New approach in music therapy to help trace change in depression

Researchers have proposed a new way of harnessing music therapy for the diagnosis, assessment and monitoring of depression.

The study, by researchers at the University of York and the Royal College of Music, focused on the significance of “phatic” behaviors in improvisational music therapy—a form of therapy during which a client and a therapist interact by making music together.

Phatic behaviors in conversation can include small-talk, interjections and gestures which put the other person at ease and strengthen social bonds and understanding. These behaviors can change during depression in a range of ways such as longer pauses within a speaker’s turn, a drop in rate of speech, an overall fall in vocal pitch and a reduction in eye contact.

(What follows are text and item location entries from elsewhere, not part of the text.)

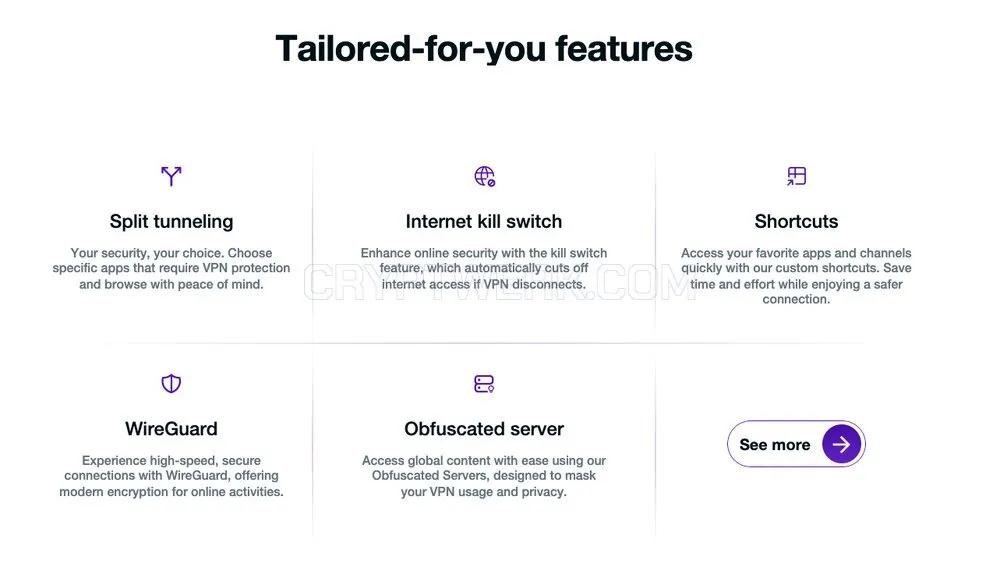Viewport: 1000px width, 564px height.
Task: Open the See more button
Action: point(796,444)
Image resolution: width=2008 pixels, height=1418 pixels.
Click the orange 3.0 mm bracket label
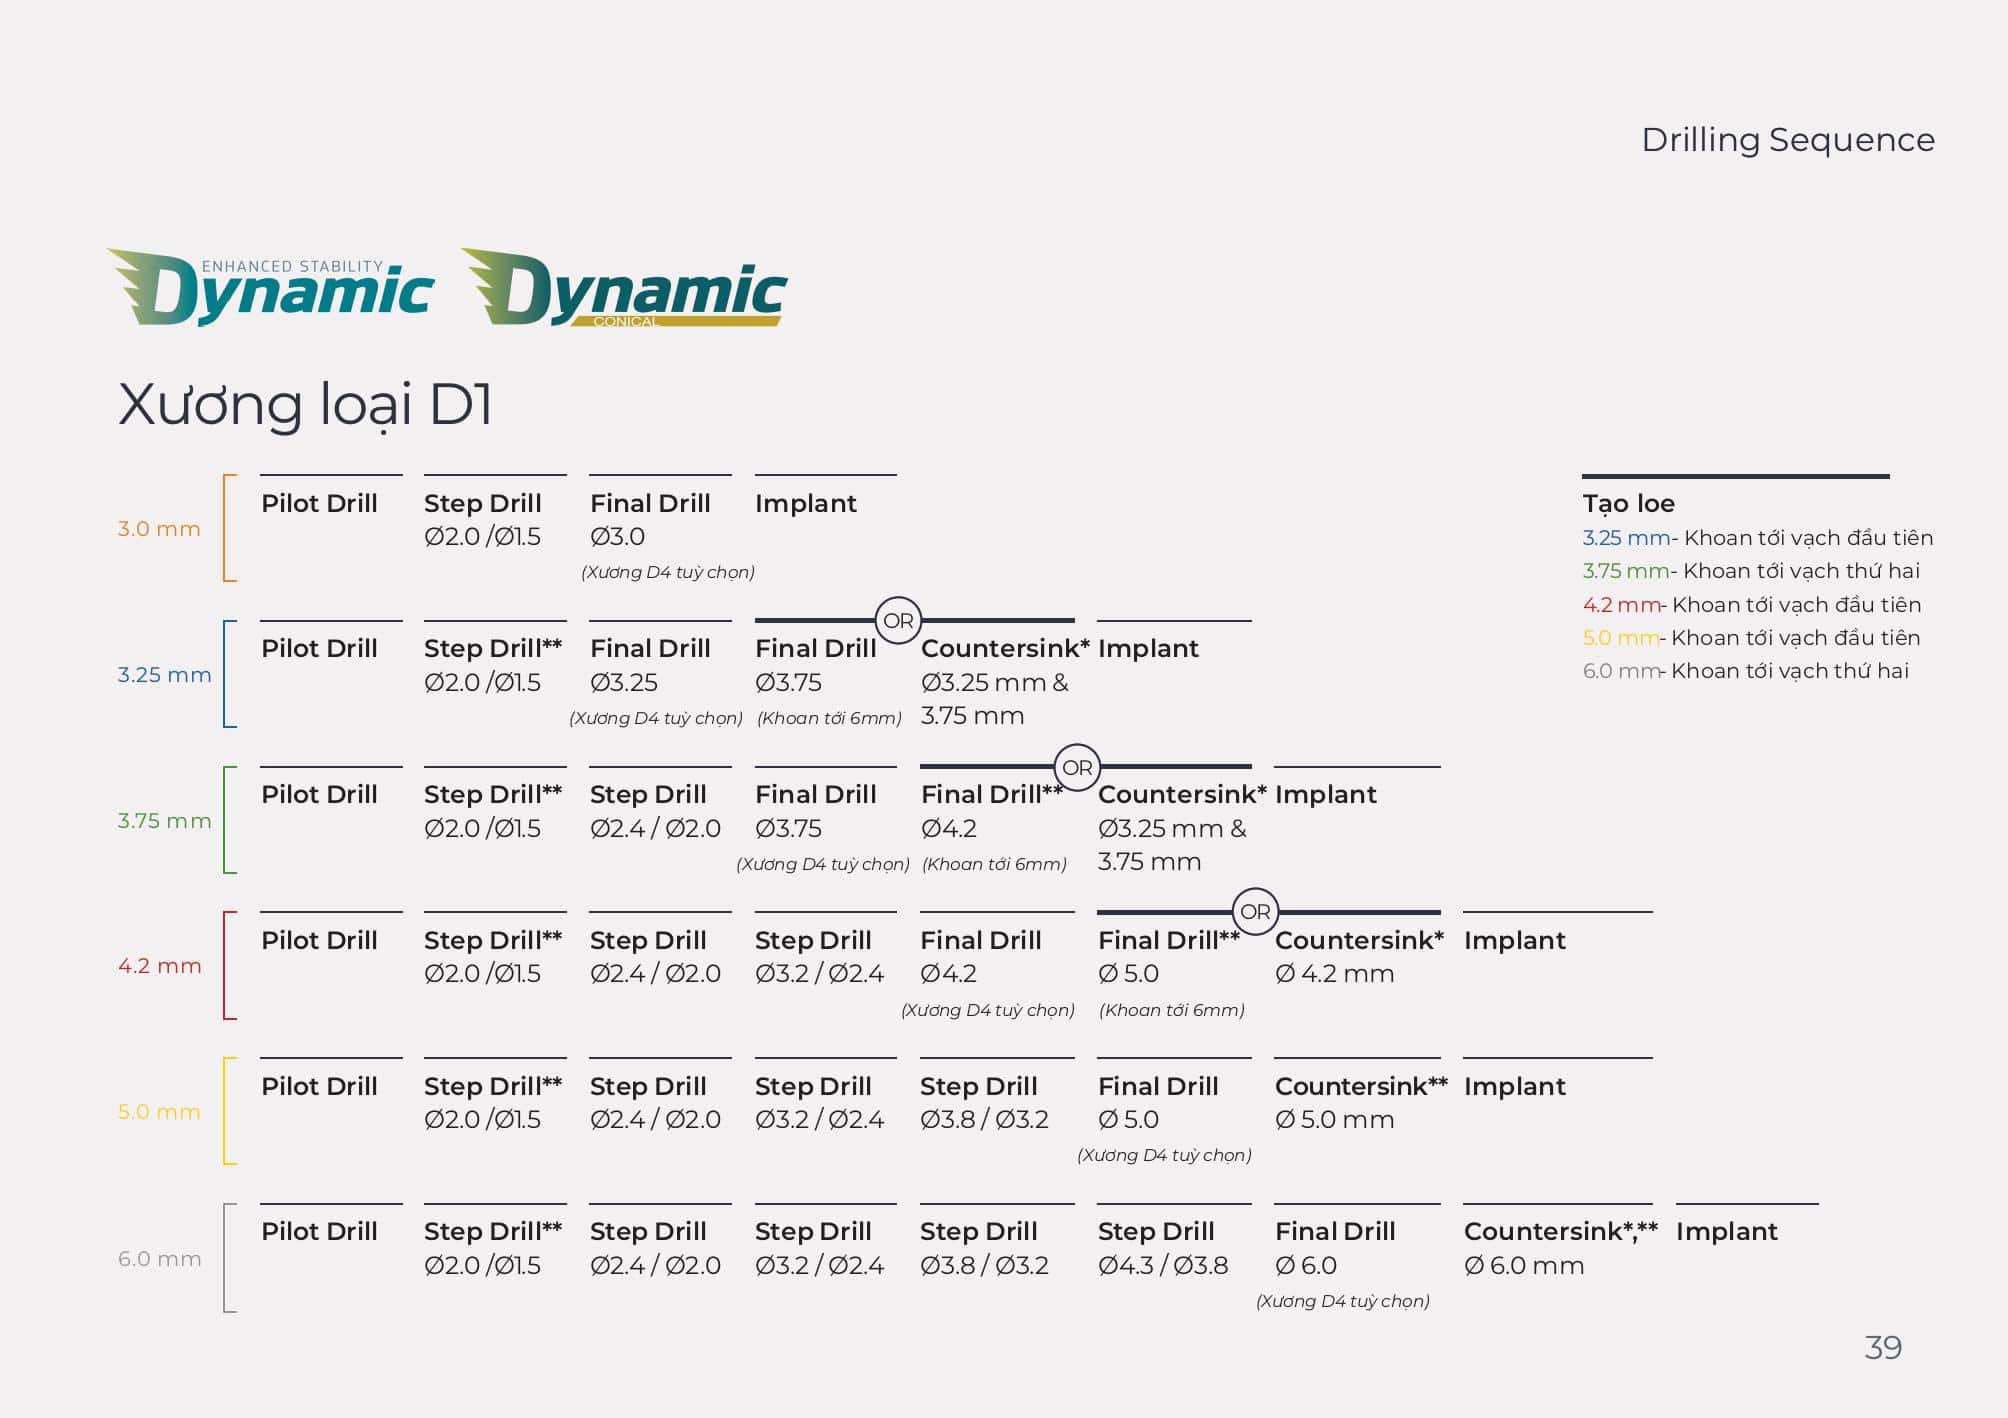click(x=159, y=529)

The researchers suggest that similar communicative behaviors exist in improvisational music therapy.

Improvised music

Changes observed in behavior, such as vocal pitch and physical movements, during these musical interactions could provide identifiable and robust markers of an individual’s mental state and help therapists to diagnose and monitor depression in clients.

Dr. Sarah Knight, from the University’s Department of Psychology, said, “Under the blanket term of depression, people have very different needs and manifestations. We wanted to find a way to trace change over time both for different client groups and for therapists from a range of backgrounds.

“We are hopeful this approach of monitoring changes in a systematic way is something that could be applied more generally as part of the framework of care that therapists provide.”

Care framework

Dr. Neta Spiro, from the Royal College of Music, said, “We propose that this approach could lead to a useful tool that would complement the interpersonal and individualized care at the heart of music therapy.”

The researchers acknowledge that more work is needed before this approach could be implemented, particularly detailed exploration of behavioral data and rigorous testing, but they point out that smartphones and other digital devices make it possible to capture and analyze relevant behaviors, such as vocal pitch and physical movement, without investing in sophisticated recording equipment.